# [PROBLEM TO WORK ON]
Transcribe the stretch of entries below from the line with "This screenshot has height=138, width=184." through the line with "Task: Click the TELECOM text on left", exactly and with both ends included; leave out all other lines.
↓
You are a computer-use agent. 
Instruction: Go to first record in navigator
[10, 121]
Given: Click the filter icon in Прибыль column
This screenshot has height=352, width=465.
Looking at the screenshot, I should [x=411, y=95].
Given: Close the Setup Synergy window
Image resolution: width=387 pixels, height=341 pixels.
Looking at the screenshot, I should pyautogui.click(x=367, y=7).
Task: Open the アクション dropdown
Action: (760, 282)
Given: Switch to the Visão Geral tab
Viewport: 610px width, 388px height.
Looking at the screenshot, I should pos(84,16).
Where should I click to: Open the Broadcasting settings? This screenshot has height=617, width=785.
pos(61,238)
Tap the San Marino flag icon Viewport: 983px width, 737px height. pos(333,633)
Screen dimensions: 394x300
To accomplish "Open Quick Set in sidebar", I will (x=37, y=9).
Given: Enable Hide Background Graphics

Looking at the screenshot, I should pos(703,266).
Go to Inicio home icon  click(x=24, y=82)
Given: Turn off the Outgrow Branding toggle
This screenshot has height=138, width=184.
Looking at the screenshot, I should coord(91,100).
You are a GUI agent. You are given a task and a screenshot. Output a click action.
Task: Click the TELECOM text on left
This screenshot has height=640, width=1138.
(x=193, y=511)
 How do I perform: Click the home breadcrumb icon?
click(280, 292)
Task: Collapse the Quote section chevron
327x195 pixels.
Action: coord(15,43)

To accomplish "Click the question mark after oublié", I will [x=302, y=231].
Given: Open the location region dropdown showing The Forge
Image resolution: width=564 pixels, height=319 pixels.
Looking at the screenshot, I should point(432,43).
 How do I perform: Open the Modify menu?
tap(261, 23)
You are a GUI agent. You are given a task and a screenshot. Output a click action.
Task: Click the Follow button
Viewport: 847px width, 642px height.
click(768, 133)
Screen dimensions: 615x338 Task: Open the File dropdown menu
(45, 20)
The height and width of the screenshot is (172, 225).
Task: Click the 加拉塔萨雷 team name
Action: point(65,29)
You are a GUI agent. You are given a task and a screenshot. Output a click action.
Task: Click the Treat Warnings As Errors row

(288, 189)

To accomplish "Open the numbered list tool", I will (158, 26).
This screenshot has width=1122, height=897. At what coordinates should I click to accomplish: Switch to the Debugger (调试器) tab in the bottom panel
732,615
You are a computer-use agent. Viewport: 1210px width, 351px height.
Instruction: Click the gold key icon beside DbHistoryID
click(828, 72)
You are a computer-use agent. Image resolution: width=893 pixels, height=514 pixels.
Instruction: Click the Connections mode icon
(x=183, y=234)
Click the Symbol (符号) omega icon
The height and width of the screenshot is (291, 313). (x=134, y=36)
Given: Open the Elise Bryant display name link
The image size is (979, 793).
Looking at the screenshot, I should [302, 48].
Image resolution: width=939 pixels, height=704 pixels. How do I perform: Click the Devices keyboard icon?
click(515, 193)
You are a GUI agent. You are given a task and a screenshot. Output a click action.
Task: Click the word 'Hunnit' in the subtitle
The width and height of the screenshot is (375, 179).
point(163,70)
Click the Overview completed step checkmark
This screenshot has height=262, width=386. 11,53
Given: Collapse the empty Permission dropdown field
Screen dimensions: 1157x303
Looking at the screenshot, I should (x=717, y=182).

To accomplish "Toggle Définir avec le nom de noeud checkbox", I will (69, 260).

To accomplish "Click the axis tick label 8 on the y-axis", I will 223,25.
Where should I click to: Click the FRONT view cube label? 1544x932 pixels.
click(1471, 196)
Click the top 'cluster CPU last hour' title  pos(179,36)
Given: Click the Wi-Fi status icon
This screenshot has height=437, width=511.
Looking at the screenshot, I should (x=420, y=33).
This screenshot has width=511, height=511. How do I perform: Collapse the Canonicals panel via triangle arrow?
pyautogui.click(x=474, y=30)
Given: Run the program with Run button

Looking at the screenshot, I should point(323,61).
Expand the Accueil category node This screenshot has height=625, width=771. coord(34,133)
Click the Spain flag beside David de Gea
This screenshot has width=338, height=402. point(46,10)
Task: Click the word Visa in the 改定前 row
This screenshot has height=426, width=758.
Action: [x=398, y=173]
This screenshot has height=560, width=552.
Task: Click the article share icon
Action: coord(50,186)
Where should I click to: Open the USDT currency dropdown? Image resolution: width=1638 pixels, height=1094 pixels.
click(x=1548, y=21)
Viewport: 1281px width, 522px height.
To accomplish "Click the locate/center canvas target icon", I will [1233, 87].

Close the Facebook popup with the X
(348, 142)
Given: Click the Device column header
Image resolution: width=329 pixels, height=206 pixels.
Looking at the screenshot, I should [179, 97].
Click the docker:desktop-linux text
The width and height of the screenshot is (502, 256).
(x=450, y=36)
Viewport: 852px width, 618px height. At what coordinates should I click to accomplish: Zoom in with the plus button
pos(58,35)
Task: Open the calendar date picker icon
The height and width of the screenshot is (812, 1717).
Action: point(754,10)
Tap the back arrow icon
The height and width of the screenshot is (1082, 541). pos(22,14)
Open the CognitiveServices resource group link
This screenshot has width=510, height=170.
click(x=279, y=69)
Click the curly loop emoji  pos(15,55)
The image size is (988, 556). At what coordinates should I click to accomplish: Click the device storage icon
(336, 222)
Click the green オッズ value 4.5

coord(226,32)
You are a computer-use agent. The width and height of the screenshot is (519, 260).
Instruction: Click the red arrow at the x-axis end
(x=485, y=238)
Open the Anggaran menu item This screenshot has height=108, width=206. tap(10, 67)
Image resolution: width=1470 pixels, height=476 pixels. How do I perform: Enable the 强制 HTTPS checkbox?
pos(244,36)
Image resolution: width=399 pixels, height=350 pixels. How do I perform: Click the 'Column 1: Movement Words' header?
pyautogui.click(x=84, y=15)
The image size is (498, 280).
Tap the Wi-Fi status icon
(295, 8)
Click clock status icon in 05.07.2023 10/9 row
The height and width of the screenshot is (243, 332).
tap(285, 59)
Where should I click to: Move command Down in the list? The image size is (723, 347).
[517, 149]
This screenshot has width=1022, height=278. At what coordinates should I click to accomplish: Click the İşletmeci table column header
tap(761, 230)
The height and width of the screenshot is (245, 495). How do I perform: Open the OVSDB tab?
↑
# [EXERCISE RESULT]
This screenshot has height=138, width=184.
Looking at the screenshot, I should coord(91,100).
You are a GUI agent. You are given a task and a screenshot. Output a click action.
Task: Click the TELECOM text on left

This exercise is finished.